CMS open data and legacy data, even though still exciting and full of potential, are already a few years old. Because of the rapidly evolving technolgies, the computing environments that were used to analyze these data are already ancient compared to the current, bleeding edge ones.
Therefore, in order to mantain our ability to study these data, we have to rely on technologies that help us preserve adequate computer environments. One way of doing this is by using virtual machines.
In simple words, a virtual machine is an emulation of a computer system that can run within another system. The latter is usually known as the host.
Open data releases, CMSSW versions and operating systems¶
CMS open data from our 2010 release can be studied using CMSSW_4_2_8, a version of the CMSSW software that used to run under Scientific Linux CERN 5 (slc5) operating system. Likewise, open data from our 2011/2012 release used CMSSW_5_3_32 and those from 2015 release CMSSW_7_6_7 under Scientific Linux CERN 6 (slc6).
The virtual machines that are used to analyze these data, therefore, need to consider all these compatibility subtleties.
Virtual machine images¶
In practical terms, a virtual machine image is a computer file that has all the right ingredients to create a virtual computer inside a given host. This file, however, needs to be decoded by a virtual machine interpreter, usually known as hypervisor, which runs on the host machine. One of the most famous hypervisors is Oracle's VirtualBox.
CMS virtual images¶
The most current images for CMS open data usage are described separately in the CERN Open Portal site for 2010 and 2011/2012/2015. They come equiped with the ROOT framework, CMSSW and CVMFS access.
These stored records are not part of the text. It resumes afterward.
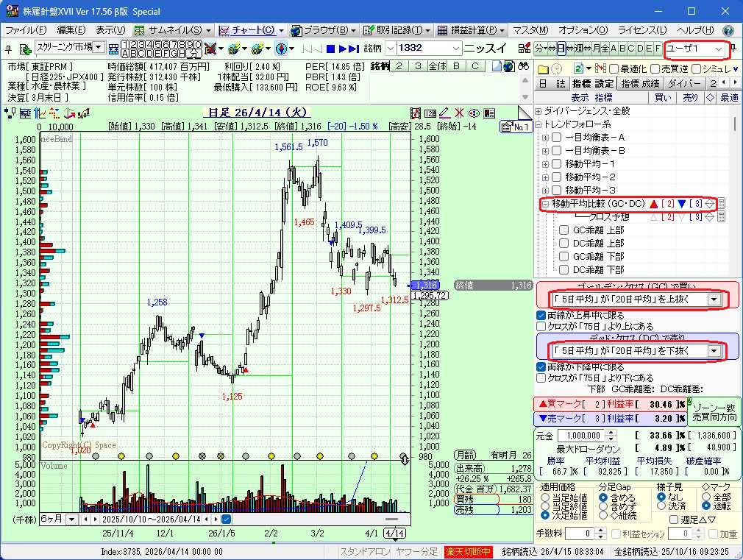Image resolution: width=743 pixels, height=560 pixels.
Task: Open the golden cross 5日平均 condition dropdown
Action: click(713, 300)
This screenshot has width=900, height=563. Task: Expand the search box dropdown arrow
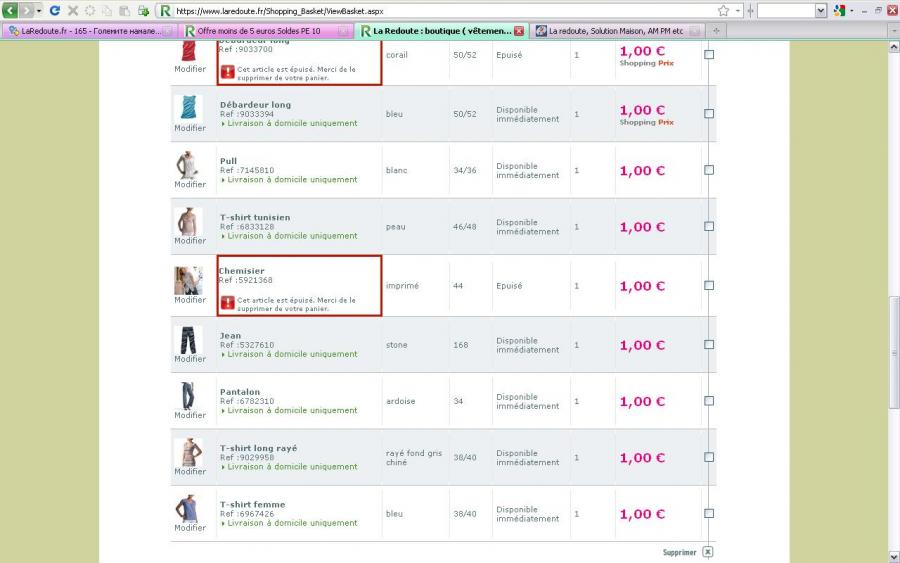pos(822,10)
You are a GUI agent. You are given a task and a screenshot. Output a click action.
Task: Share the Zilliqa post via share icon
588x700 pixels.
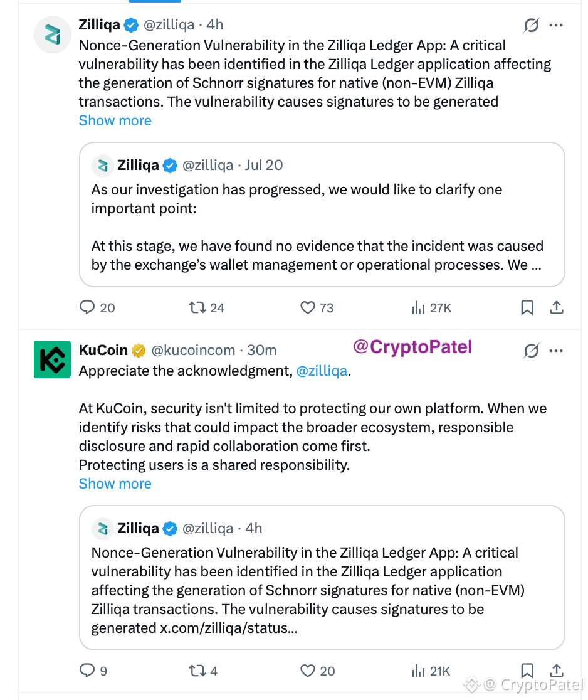[x=556, y=307]
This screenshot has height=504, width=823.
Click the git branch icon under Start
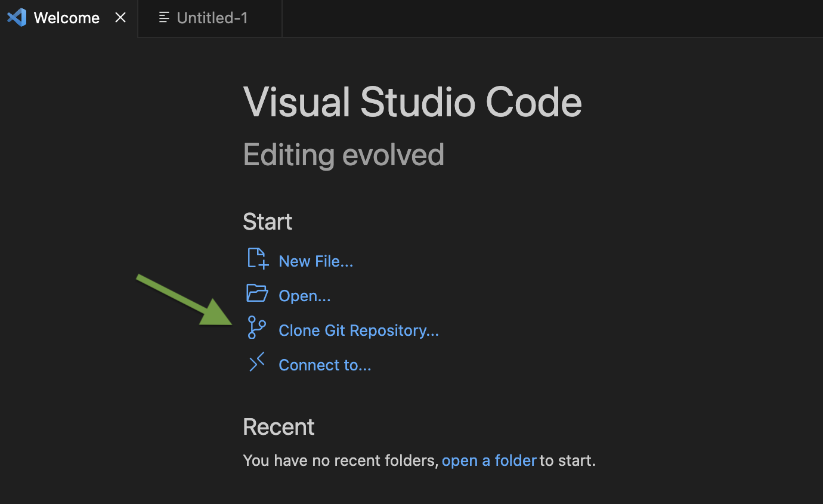[x=256, y=328]
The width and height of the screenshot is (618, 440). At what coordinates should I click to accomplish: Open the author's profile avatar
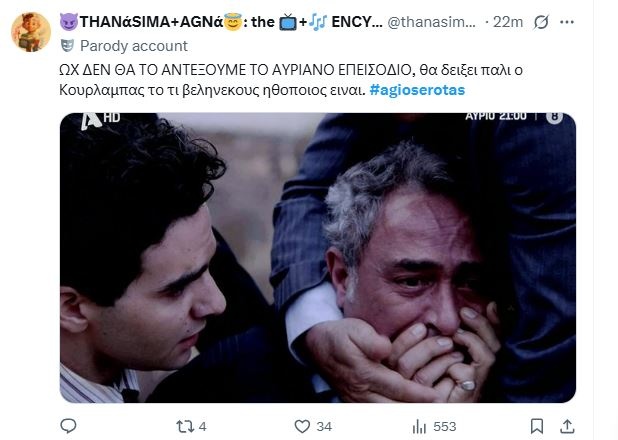pyautogui.click(x=31, y=32)
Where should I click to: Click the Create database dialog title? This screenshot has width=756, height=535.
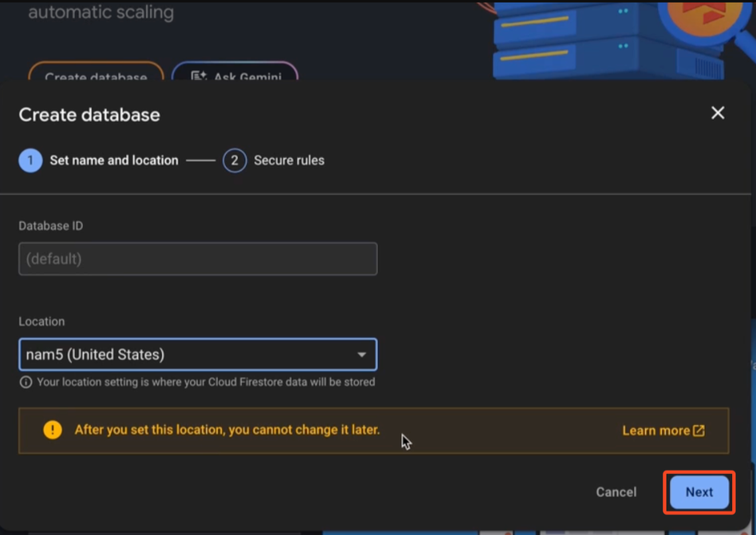point(90,115)
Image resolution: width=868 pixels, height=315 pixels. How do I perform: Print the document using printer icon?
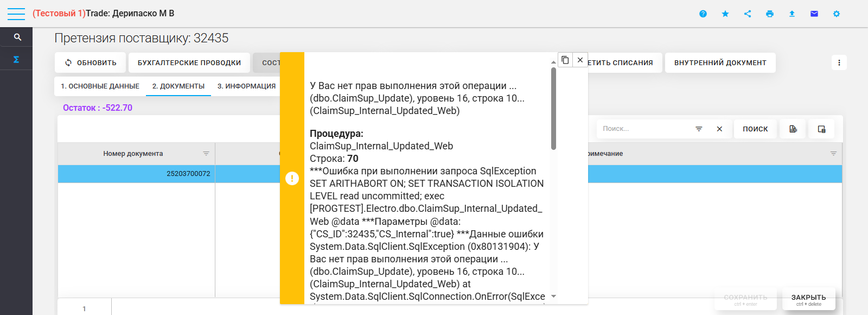pyautogui.click(x=770, y=14)
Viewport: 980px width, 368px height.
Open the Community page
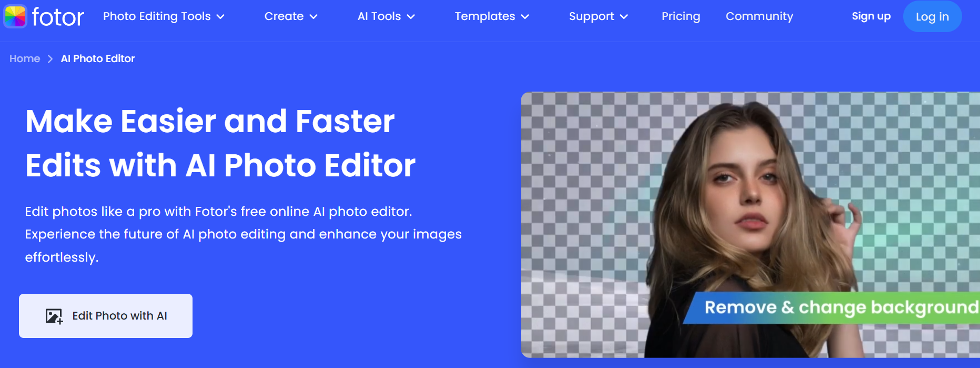tap(759, 16)
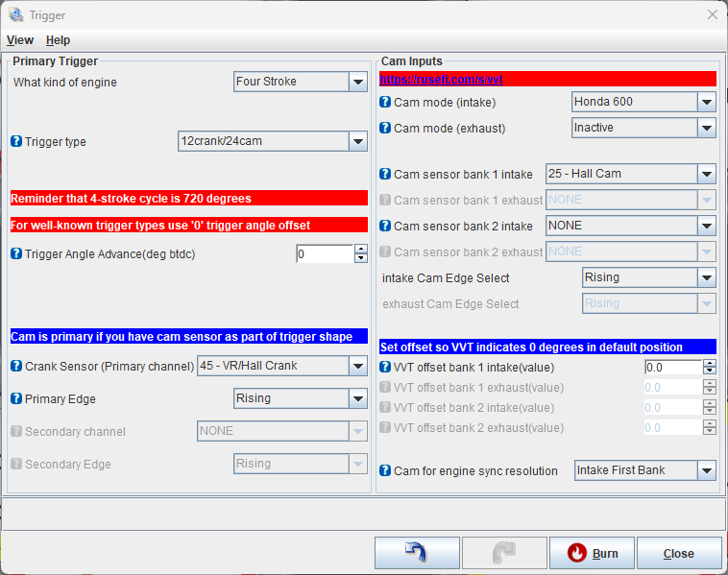Click the Trigger Angle Advance input field
Screen dimensions: 728x575
(325, 254)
When installing a CMS virtual machine (following the instructions below), always use the latest image file available for 2010 or 2011/2012/2015 data.
Detailed instructions on how to install the CERN virtual machines can be found in the 2010, 2011/2012 and 2015 virtual machine installation guides from the CERN Open Portal. Choose the one to follow depending on the data release you will be working on.
In summary, the basic steps are as follows:
- Download and install the latest (or even better, the latest tested) version of VirtualBox. Note that it is available for an ample range of platforms.
Download the latest CMS virtual image file. Choose between 2010 or 2011/2012, depending on the data release of interest. Once downloaded, import the image file into VirtualBox.
Always use the latest image file available for 2010 or 2011/2012/2015. Older ones are usually deprecated.
Test the environment; again, 2010, 2011/2012 and 2015, depending on the release.
- Finally, check for any known issues or limitations (2010, 2011/2012, 2015.)